Supporting the ongoing rally in the crude oil market and energy-related exchange traded funds, producers outside of the Organization of Petroleum Exporting Countries agreed to join the cartel in curbing oil output to further support global prices.

On Monday, the United States Oil Fund (NYSEArca: USO), which tracks West Texas Intermediate crude oil futures, gained 3.2% and the United States Brent Oil Fund (NYSEArca: BNO), which tracks Brent crude oil futures, rose 3.0%. Over the past month, USO increased 11.3% and BNO advanced 13.6%.

WTI crude oil futures were up 3.3% to $53.2 per barrel while Brent crude futures were 3.2% higher to $56.0 per barrel.

Meanwhile, the ProShares Ultra Bloomberg Crude Oil (NYSEArca: UCO), which takes two times or 200% daily performance of WTI crude oil, jumped 6.2% on Monday.

Fueling the oil prices gains on Monday, a group of large producers outside of OPEC, including Russia, agreed to scale back output by 558,000 barrels per day, with the bulk of the cuts – 300,000 barrels per day – pledged by Russia, the Wall Street Journal reports.

United States Oil Fund

OPEC has already agreed to reduce output by 1.2 million barrels per day. After the non-OPEC producers’ cuts, total reduction now represents almost 2% of global supply.

“It has been the long-term goal of Saudi Arabia to get the involvement of Russia and this has been a major geopolitical development and I think it is historic,” Olivier Jakob an analyst from the consultancy Petromatrix, told the WSJ. “Russia has been very linked to Iran and with this latest development it is also reaching out a little bit to the wider gulf area.”

The cuts will take effect January 1, and the oil producers will reconvene after six months to evaluate the results of the deal.

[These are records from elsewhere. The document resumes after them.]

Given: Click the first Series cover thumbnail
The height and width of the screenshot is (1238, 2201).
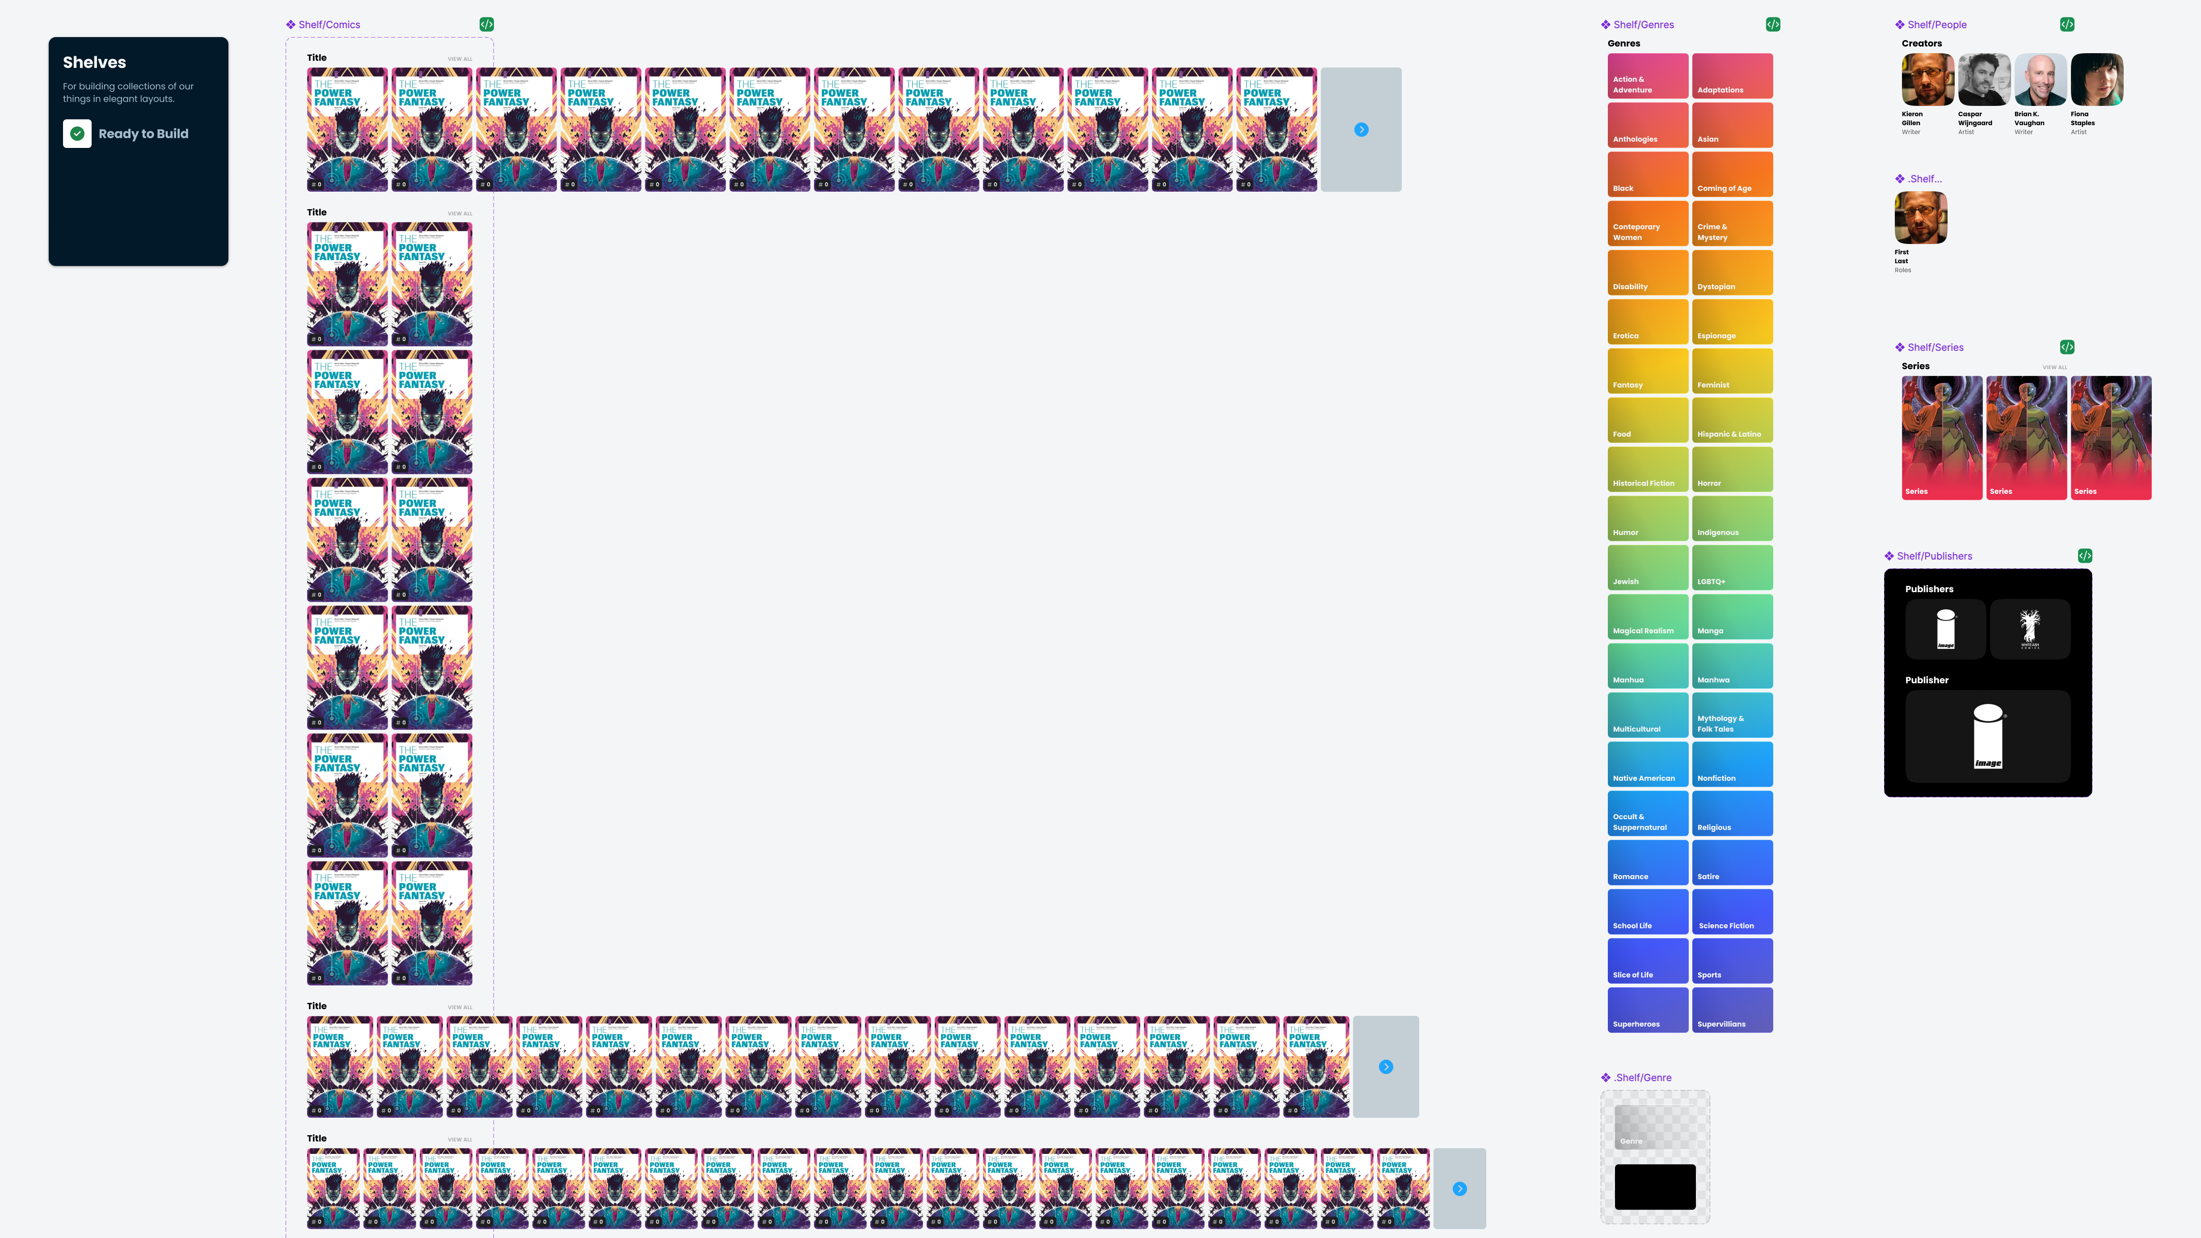Looking at the screenshot, I should coord(1941,437).
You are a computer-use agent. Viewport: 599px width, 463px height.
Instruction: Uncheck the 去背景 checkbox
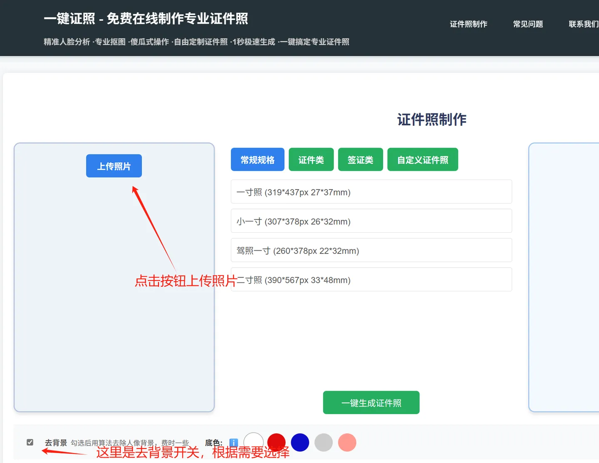(x=30, y=442)
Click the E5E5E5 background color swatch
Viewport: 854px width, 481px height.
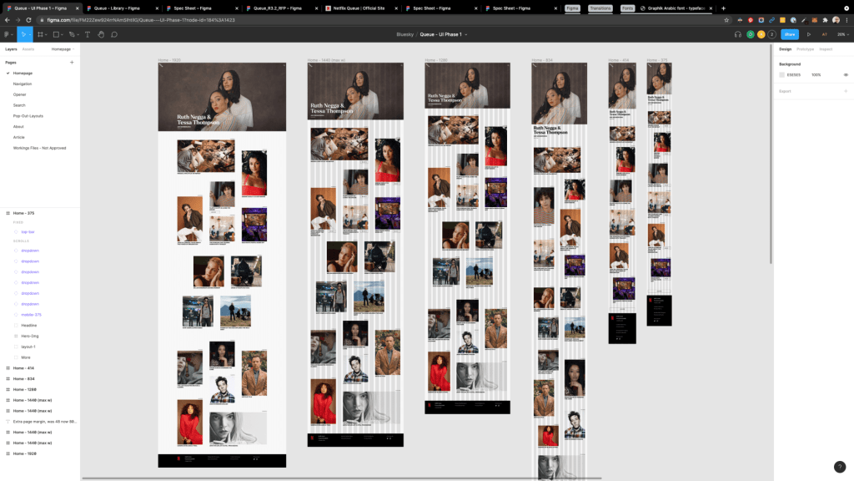tap(782, 74)
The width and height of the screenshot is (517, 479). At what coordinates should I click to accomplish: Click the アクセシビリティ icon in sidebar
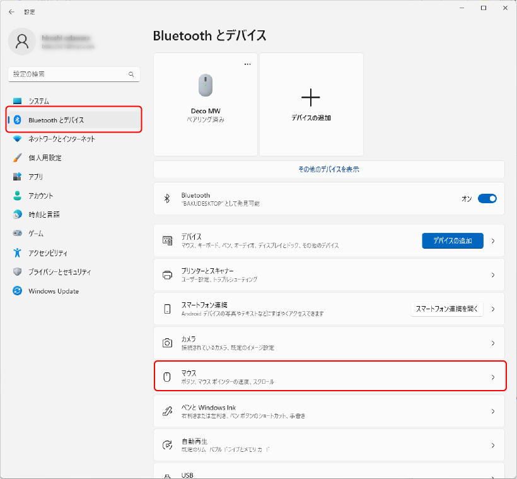click(18, 253)
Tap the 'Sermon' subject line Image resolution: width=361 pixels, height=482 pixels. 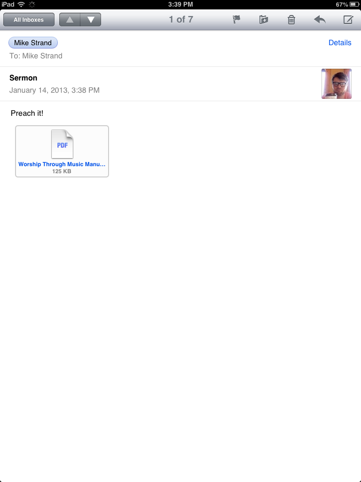coord(24,78)
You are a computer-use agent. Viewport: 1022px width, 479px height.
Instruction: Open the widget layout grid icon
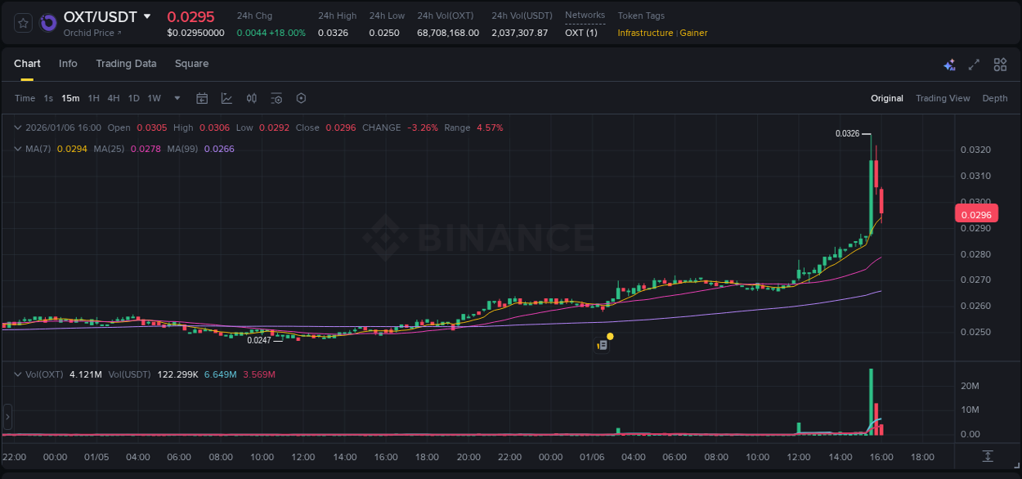click(x=1000, y=64)

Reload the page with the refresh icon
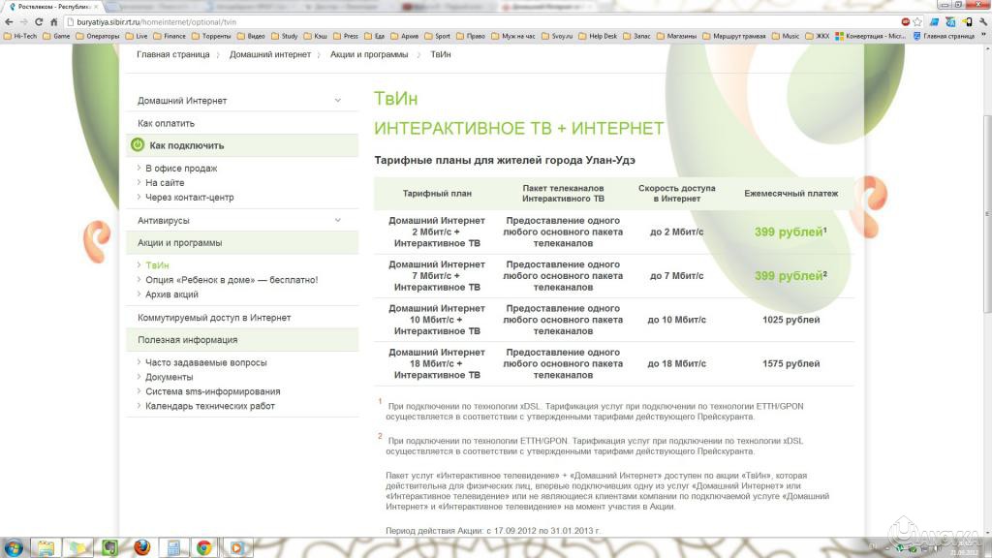[x=37, y=20]
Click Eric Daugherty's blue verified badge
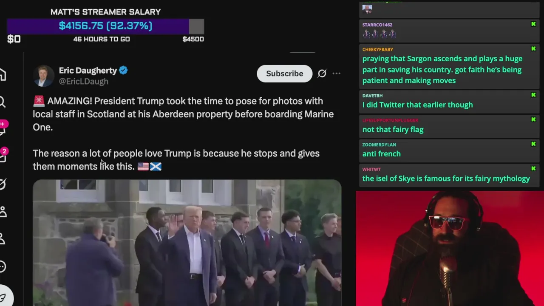 [x=123, y=71]
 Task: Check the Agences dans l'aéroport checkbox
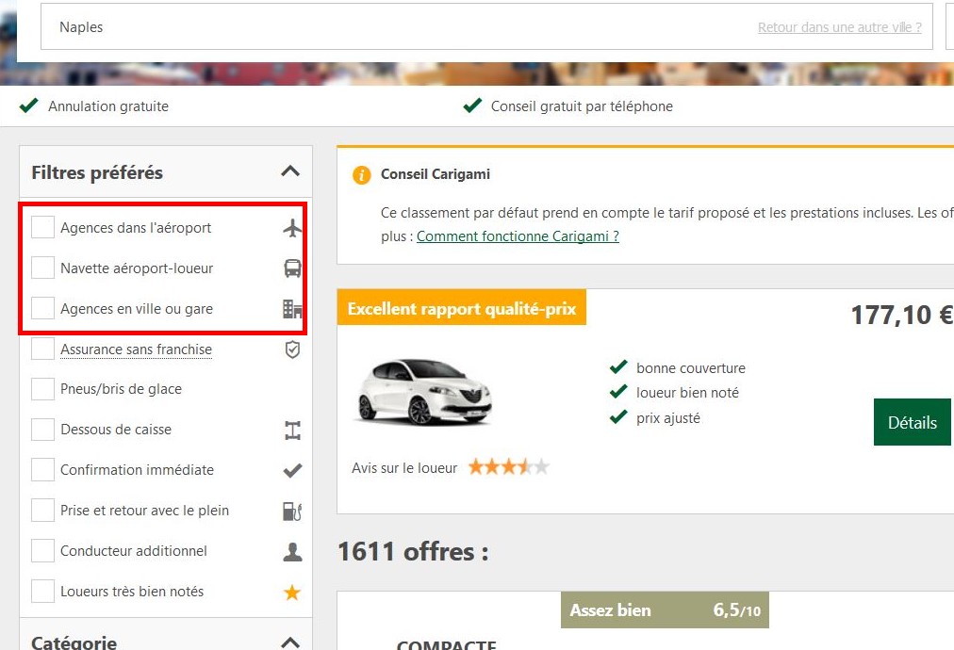(42, 228)
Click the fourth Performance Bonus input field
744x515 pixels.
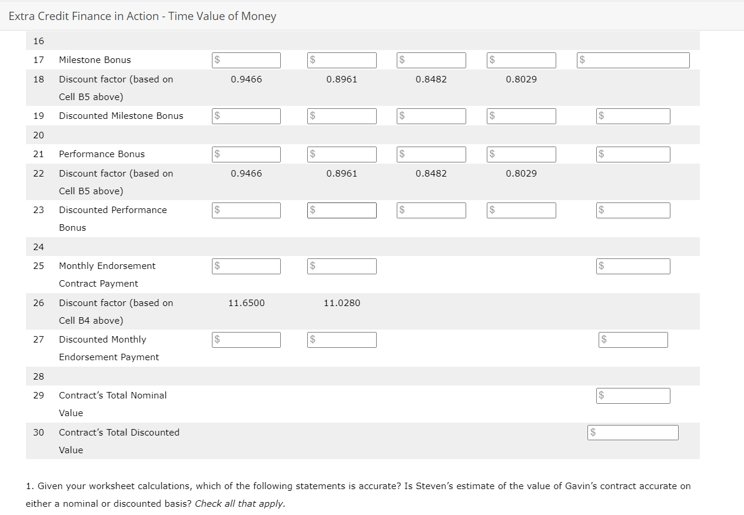(521, 154)
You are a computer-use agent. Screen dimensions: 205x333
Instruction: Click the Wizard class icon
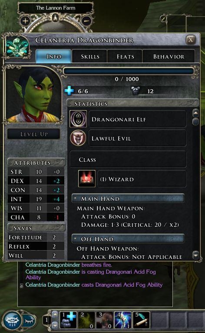87,179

However, oil traders are concerned over how fast U.S. shale oil producers will increase production to capture the rising prices. Last week, the U.S. oil rig count rose by 21 rigs to 498 which was the biggest one week gain since July 2015, according to a SEB Markets report.

“Our main concern is that market has become comfortably numb in relation to rising rig counts,” Bjarne Schieldrop, chief commodities analyst at SEB Markets, told the WSJ. “We won’t really see any physical supply response from the added rigs before the second half of 2017. I think this is setting in motion a new boom and bust cycle with a big rise in oil rigs.”